Today’s Video Game Design Industry
Twenty or thirty years ago, video games were extremely rudimentary. Or, as one industry veteran bluntly states, “Most of the games really sucked!” For example, a guy with a gun would be represented on screen by a box with a line sticking out. It would move around and shoot a colored block at another box. Sad but true. Even worse, to play such games, enthusiasts would have to spend hours typing in code, which they would find in magazines.
The next step in the video game progression came when games on floppy discs started hitting retailers, typically in the form of crudely packaged products.
“Sometimes,” according to a video game insider, “the games on floppies were literally sold in plastic baggies with hand-written labels.”

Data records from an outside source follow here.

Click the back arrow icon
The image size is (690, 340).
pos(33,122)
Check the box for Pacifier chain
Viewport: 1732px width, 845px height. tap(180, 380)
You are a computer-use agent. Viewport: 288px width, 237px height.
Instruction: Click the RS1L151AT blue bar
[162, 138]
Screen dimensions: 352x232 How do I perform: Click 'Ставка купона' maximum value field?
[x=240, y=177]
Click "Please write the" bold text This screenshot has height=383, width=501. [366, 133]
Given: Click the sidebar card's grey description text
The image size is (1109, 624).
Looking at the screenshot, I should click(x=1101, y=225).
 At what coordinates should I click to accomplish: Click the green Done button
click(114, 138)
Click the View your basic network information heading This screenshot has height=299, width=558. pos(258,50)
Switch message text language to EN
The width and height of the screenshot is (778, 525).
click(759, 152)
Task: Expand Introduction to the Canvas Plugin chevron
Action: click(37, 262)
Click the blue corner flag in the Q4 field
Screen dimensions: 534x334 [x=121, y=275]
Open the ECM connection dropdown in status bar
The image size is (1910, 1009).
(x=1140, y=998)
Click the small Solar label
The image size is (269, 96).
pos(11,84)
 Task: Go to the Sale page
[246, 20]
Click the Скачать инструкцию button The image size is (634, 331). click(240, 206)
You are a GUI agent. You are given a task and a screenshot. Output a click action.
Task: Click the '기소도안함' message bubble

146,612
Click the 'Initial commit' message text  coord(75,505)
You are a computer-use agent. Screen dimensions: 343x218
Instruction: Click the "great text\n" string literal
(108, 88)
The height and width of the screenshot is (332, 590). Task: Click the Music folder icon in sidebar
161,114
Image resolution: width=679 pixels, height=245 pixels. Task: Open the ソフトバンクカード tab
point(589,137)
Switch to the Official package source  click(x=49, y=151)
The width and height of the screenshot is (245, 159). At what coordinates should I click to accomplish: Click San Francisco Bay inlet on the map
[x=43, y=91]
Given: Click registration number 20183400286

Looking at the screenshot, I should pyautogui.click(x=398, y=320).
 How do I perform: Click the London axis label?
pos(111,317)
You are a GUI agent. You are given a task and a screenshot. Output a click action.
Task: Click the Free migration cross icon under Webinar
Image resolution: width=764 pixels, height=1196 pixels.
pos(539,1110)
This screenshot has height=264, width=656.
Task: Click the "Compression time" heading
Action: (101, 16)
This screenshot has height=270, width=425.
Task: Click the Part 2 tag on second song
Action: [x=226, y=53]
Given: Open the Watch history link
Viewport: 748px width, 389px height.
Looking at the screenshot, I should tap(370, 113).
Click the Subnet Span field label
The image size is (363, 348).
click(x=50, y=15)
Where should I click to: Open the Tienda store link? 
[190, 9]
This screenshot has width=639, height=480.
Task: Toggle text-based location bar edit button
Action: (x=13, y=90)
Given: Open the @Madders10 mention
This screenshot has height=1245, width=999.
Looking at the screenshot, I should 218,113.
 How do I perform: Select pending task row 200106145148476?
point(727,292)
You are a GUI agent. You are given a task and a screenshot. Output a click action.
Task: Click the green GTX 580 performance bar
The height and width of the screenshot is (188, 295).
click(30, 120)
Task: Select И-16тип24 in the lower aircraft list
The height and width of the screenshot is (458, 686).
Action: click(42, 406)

But with the advent of personal computers, the industry began to take shape, and the games business began to find an audience. As it did so, specialty stores started cropping up that focused on the emerging industry.
Even as recently as a decade ago, the video game design industry could still have been described as a hobbyist or cottage industry.
“A game could be created by a small group of 5 to 10 people,” explains the video game veteran. “It would cost about $500,000 for a decent to large scale game.”
Today, ten times that number of people will work on a game, which may take from 1 to 3 years to create and have a budget in the tens of millions of dollars.
With the increase in resources, costs and risks, more advanced business practices have been implemented, with an emphasis on schedules, resource tracking, more sophisticated hiring practices, and much higher expectations from each person.
Today, the $11 billion video game industry includes computer games, dedicated gaming consoles, handheld devices, cell phones and PDAs. In the US, computer and video game and computer game sales grow every year. It’s a $24 billion dollar business in the US alone.
These days, games aren’t played just for fun, either.
“Modern video and computer games offer a rich landscape of adventure and challenge that appeal to a growing number of Americans,” according to a summit on educational games held by the Federation of American Scientists.
“People acquire new knowledge and complex skills from game play … Games and simulations can also serve as powerful ‘hands-on’ tools for teaching practical and technical skills, from automotive repair to heart surgery.
In addition, today’s students who have grown up with digital technology and video games are especially poised to take advantage of the features of educational games.”